We have some proof of concept works for integrating with rollups. We are working to prove the system's capabilities and provide a reference implementation for others to follow.

They are being actively developed, so they are in a state of flux.


👷🚧 Integrating your own rollup 🚧👷​

The aim of NEAR DA is to be as modular as possible.

If implementing your own rollup, it should be fairly straightforward, assuming you can use da-rpc or da-rpc-go(with some complexity here).

All the implementations so far have been different, but the general rules have been:

  • find where the sequencer normally posts batch data, for optimism it was the batcher, for CDK it's the Sequence Sender and plug the client in.
  • find where the sequencer needs commitments posted, for optimism it was the proposer, and CDK the synchronizer. Hook the blob reads from the commitment there.

The complexity arises, depending on how pluggable the commitment data is in the contracts. If you can simply add a field, great! But these waters are unchartered mostly.

If your rollup does anything additional, feel free to hack, and we can try reach the goal of NEAR DA being as modular as possible.

Getting started​

Makefiles are floating around, but here's a rundown of how to start with NEAR DA.

Prerequisites

Rust, go, cmake & friends should be installed. Please look at flake.nix#nativeBuildInputs for a list of required installation items. If you use Nix, you're in luck! Just do direnv allow, and you're good to go.

Ensure you have setup near-cli. For the Makefiles to work correctly, you need to have the near-cli-rs version of NEAR-CLI. Make sure you setup some keys for your contract, the documentation above should help. You can write these down, or query these from ~/.near-credentials/** later.

If you didn't clone with submodules, sync them: make submodules

Note, there are some semantic differences between near-cli-rs and near-cli-js. Notably, the keys generated with near-cli-js used to have and account_id key in the json object. But this is omitted in near-cli-rs becuse it's already in the filename, but some applications require this object. So you may need to add it back in.

If using your own contract​

If you're using your own contract, you have to build the contract yourself. And make sure you set the keys.

To build the contract:

make build-contracts

The contract will now be in ./target/wasm32-unknown-unknown/release/near_da_blob_store.wasm.

Now to deploy, once you've decided where you want to deploy to, and have permissions to deploy it. Set $NEAR_CONTRACT to the address you want to deploy to, and sign with. For advanced users, take a look at the command and adjust as fit.

Next up: make deploy-contracts

Don't forget to update your .env file for DA_KEY, DA_CONTRACT and DA_ACCOUNT for use later.
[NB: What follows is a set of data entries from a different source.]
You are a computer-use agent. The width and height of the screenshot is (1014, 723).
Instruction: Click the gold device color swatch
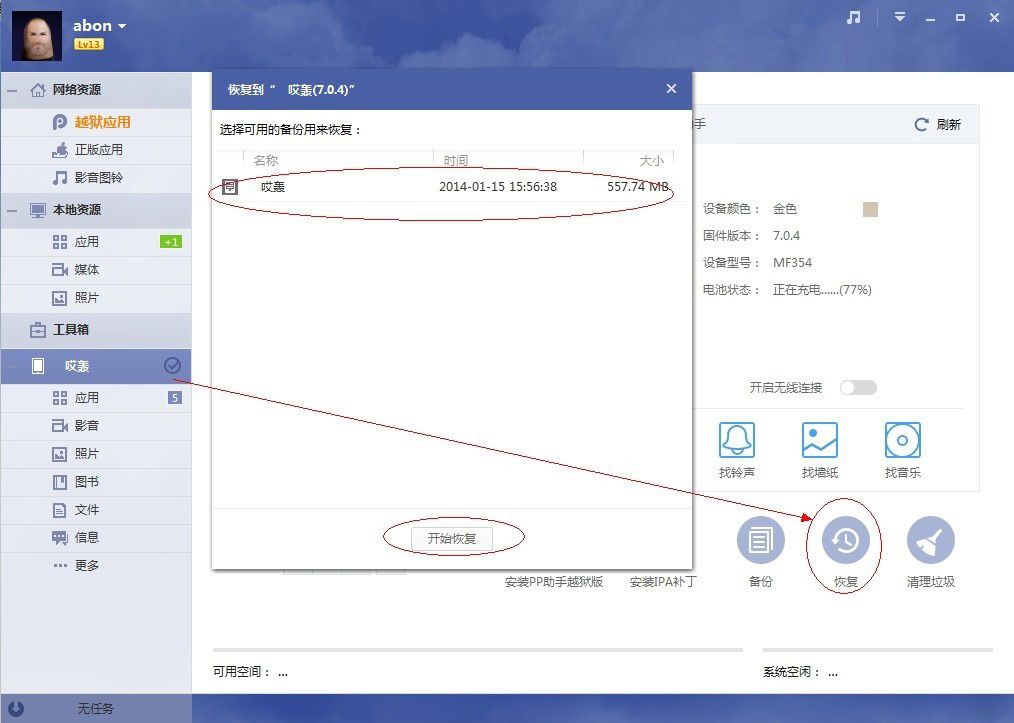coord(870,209)
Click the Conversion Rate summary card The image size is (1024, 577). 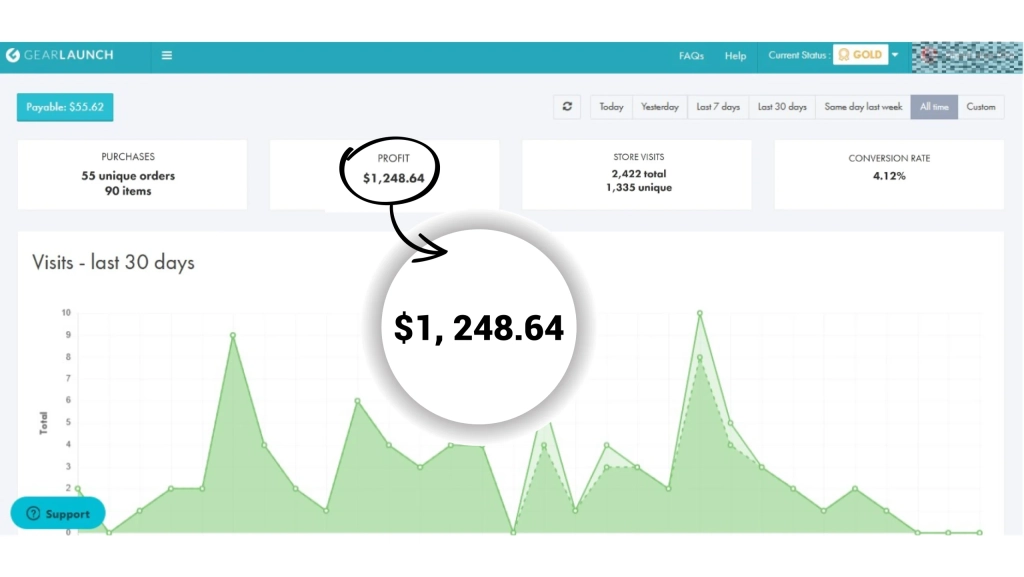[x=889, y=174]
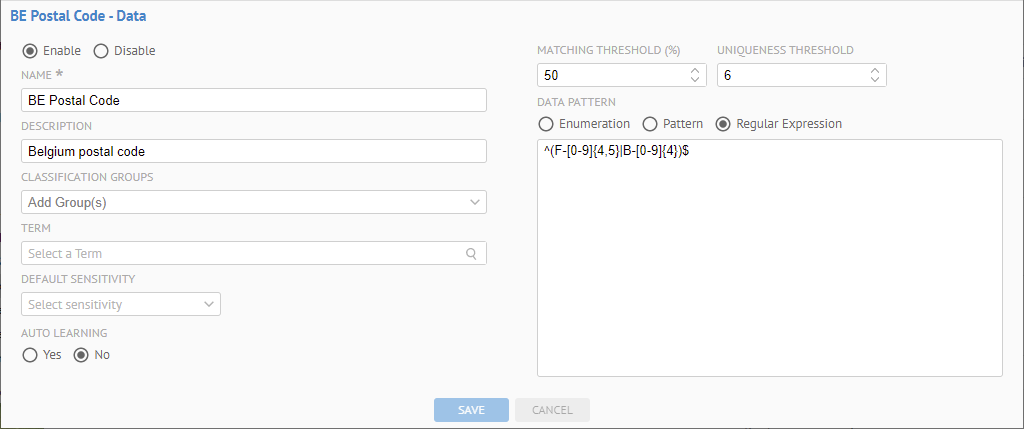Choose Pattern data pattern option
Screen dimensions: 1024x429
pos(649,124)
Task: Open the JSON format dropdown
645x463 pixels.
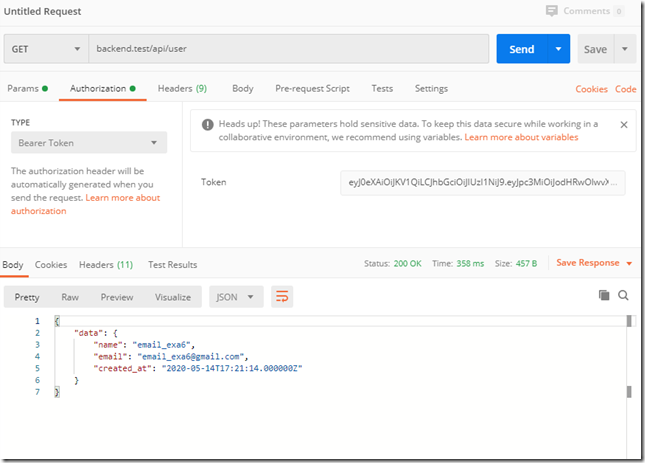Action: click(236, 296)
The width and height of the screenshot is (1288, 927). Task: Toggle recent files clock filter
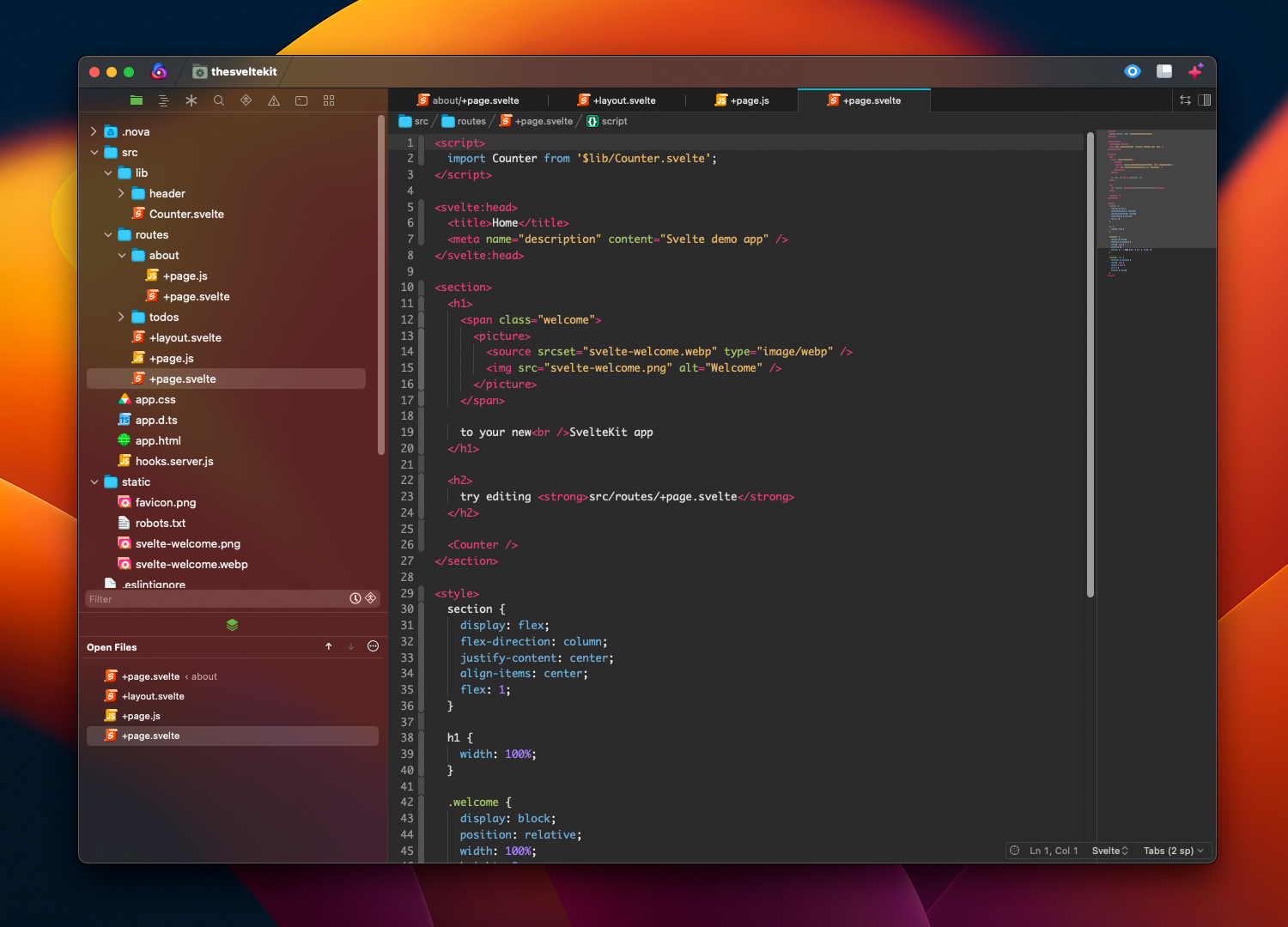[x=355, y=598]
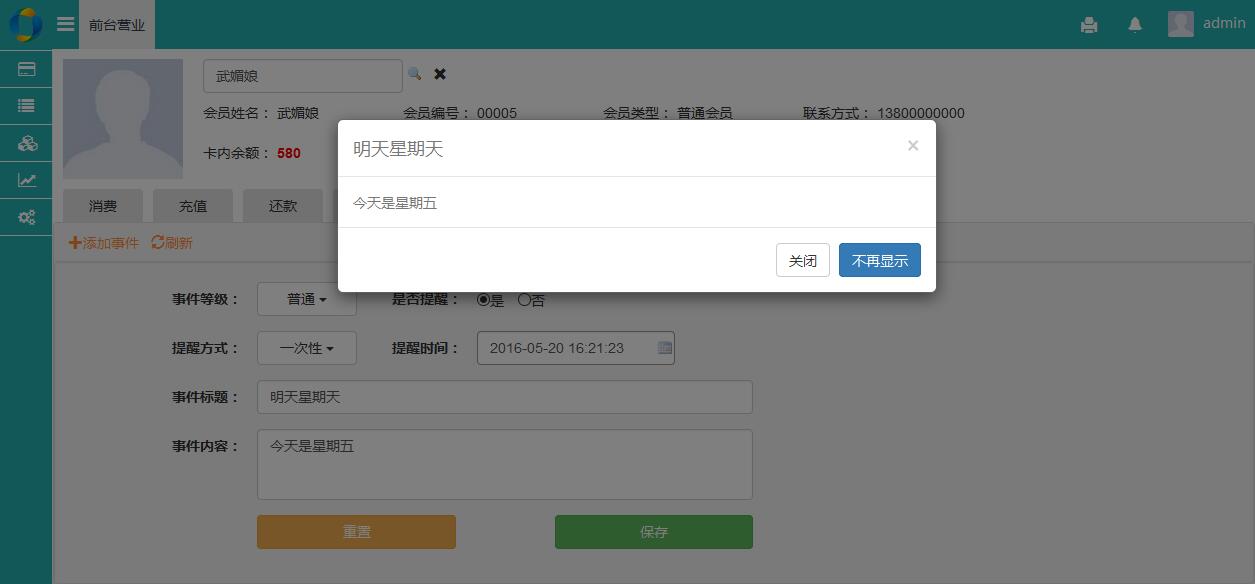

If the da-rpc-sys image isn't released yet​

We use an FFI library for any go applications that need it, until this is release you've gotta build it locally.

make da-rpc-docker

This should tag an image which can be used by the integrations, until we eventually publish the package.

Build the da-rpc-sys FFI lib:

make da-rpc

This will ensure you installed the prerequisites for local development and output the header files for the go client.

make da-rpc-docker

This will build a docker image for you, which builds a cdylib for use by the docker images. These automagically require these in the dockerfile when you start the local networks.

If the light client image hasn't been released yet​

As part of deploying the devnets, we also deploy the light client.

To build this image, there's a makefile entry for it:

make light-client-docker

If deploying optimism​

Configure ./op-stack/optimism/ops-bedrock/.env.example. This just needs copying the without .example suffix, adding the keys, contract address and signer from your NEAR wallet, and should work out of the box for you.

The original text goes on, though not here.